MDEV-28730 Remove internal parser usage from InnoDB fulltext #4036

Thirunarayanan · 2025-05-06T09:57:52Z

The Jira issue number for this PR is: MDEV-28730

Description

Introduce a class FTSQueryExecutor to handle the queries for FTS internal tables. Basically it creates a query, prepares the table for read or write process. Build a tuple based on the given table and assign the FTS_CONFIG, FTS_COMMON_TABLES and FTS_AUX_TABLE fields based on the given value. This also handles insert, delete, search, read all entries and delete all entries as of now.

How can this PR be tested?

./mtr --suite=innodb_fts

If the changes are not amenable to automated testing, please explain why not and carefully describe how to test manually.

Basing the PR against the correct MariaDB version

This is a new feature or a refactoring, and the PR is based against the main branch.
This is a bug fix, and the PR is based against the earliest maintained branch in which the bug can be reproduced.

PR quality check

I checked the CODING_STANDARDS.md file and my PR conforms to this where appropriate.
For any trivial modifications to the PR, I am ok with the reviewer making the changes themselves.

CLAassistant · 2025-05-06T09:58:00Z

Thank you for your submission! We really appreciate it. Like many open source projects, we ask that you sign our Contributor License Agreement before we can accept your contribution.
_{You have signed the CLA already but the status is still pending? Let us recheck it.}

dr-m

Here are some initial comments. I did not review all of this yet.

I welcome the reduction of dependencies on the internal SQL parser, but we must do it carefully and add debug assertions to document the assumptions.

storage/innobase/include/fts0priv.h

storage/innobase/include/fts0types.h

storage/innobase/fts/fts0fts.cc

dr-m · 2025-05-07T12:08:21Z

storage/innobase/fts/fts0fts.cc

+dberr_t FTSQueryExecutor::read_all(dict_table_t *table,
+                                   read_record* func, void *arg)


The C++ way would be to pass a functor object that would also be compatible with a lambda expression.
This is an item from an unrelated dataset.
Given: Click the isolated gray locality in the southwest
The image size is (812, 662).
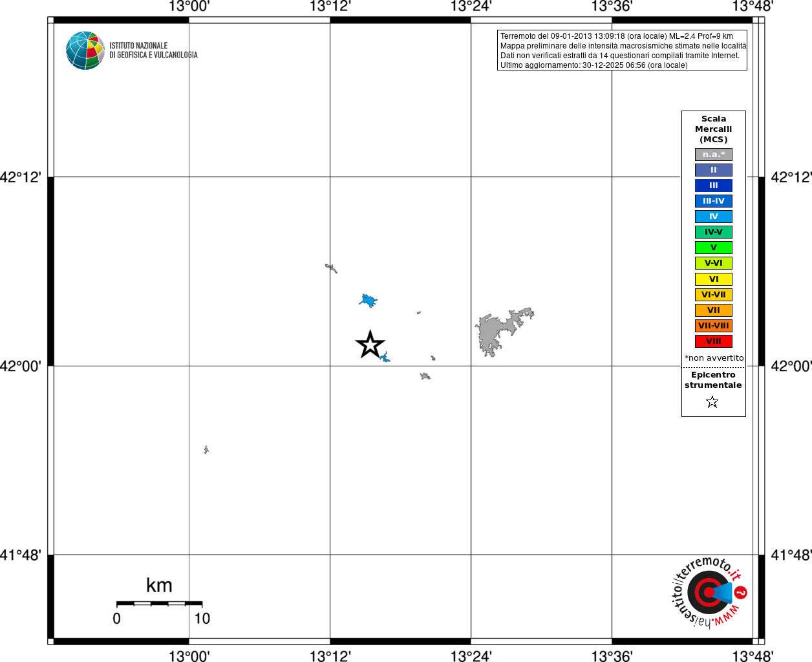Looking at the screenshot, I should (x=206, y=449).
Can you replace `func,arg´ with that?

dr-m · 2025-05-07T12:09:45Z

storage/innobase/fts/fts0opt.cc

+        ib::error() << "(" << err << ") during optimize, while adding a"
+		    << " word to the FTS index.";


Can we please use sql_print_error in new code?

The last operator<< invocation is redundant here; it would concatenating two compile-time constant strings at runtime.
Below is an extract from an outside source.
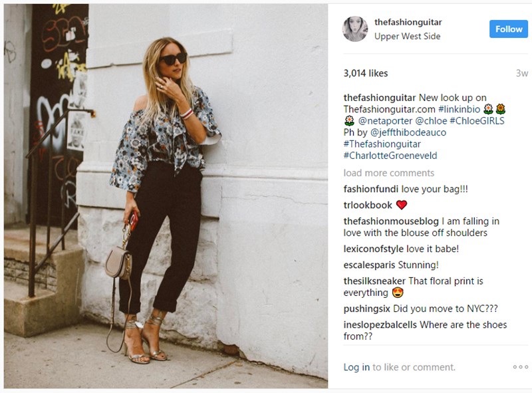Open the #CharlotteGroeneveld hashtag

coord(390,156)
Could we write something like the following here?

sql_print_error("(%s) during optimize for table %.*sQ.%sQ", ut_strerr(err), int(table->name.dblen()), table->name.m_name, table->name.basename());

mysql-test/suite/innodb_fts/r/sync.result

storage/innobase/include/fts0priv.h

storage/innobase/fts/fts0fts.cc

mysql-test/suite/innodb_fts/r/sync.result

dr-m · 2025-05-26T09:16:46Z

storage/innobase/fts/fts0opt.cc

+dberr_t fts_index_fetch_nodes_low(
+  dict_table_t *aux_table, const fts_string_t *word, fts_fetch_t *fetch,
+  FTSQueryRunner *sqlRunner)


Why is this not a member function of FTSQueryRunner?

Why is there no noexcept?

Alternatively, why is sqlRunner the first parameter, so that we can avoid shuffling registers at least for the first statement, which is invoking a member function on sqlRunner?
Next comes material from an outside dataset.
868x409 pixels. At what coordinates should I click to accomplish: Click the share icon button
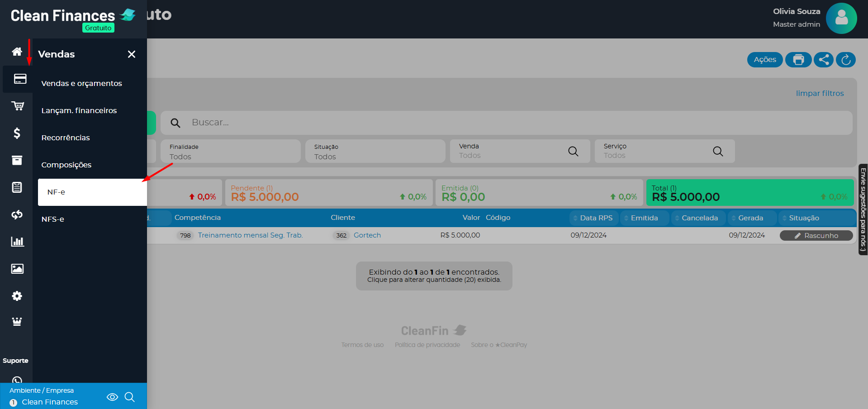pos(823,60)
dr-m · 2025-05-26T09:17:48Z

storage/innobase/fts/fts0opt.cc

+    err= sqlRunner->record_executor(index, READ, match_op, PAGE_CUR_GE,
+                                    fetch->callback, fetch);


Could the callee determine fetch->callback by itself? We don’t need to pass that as a parameter, right?

dr-m · 2025-05-26T09:21:24Z

storage/innobase/fts/fts0opt.cc

+  FTSQueryRunner sqlRunner(trx);
+  fetch->heap= sqlRunner.heap();


We seem to be assigning fetch->heap to something that is allocated from our local stack. Where do we reset fetch->heap before returning from this function? We surely wouldn’t want to leave a dangling pointer to something that should have been destroyed, right?

Do we need to add the data member fts_fetch_t::heap at all? How was the memory managed before these changes?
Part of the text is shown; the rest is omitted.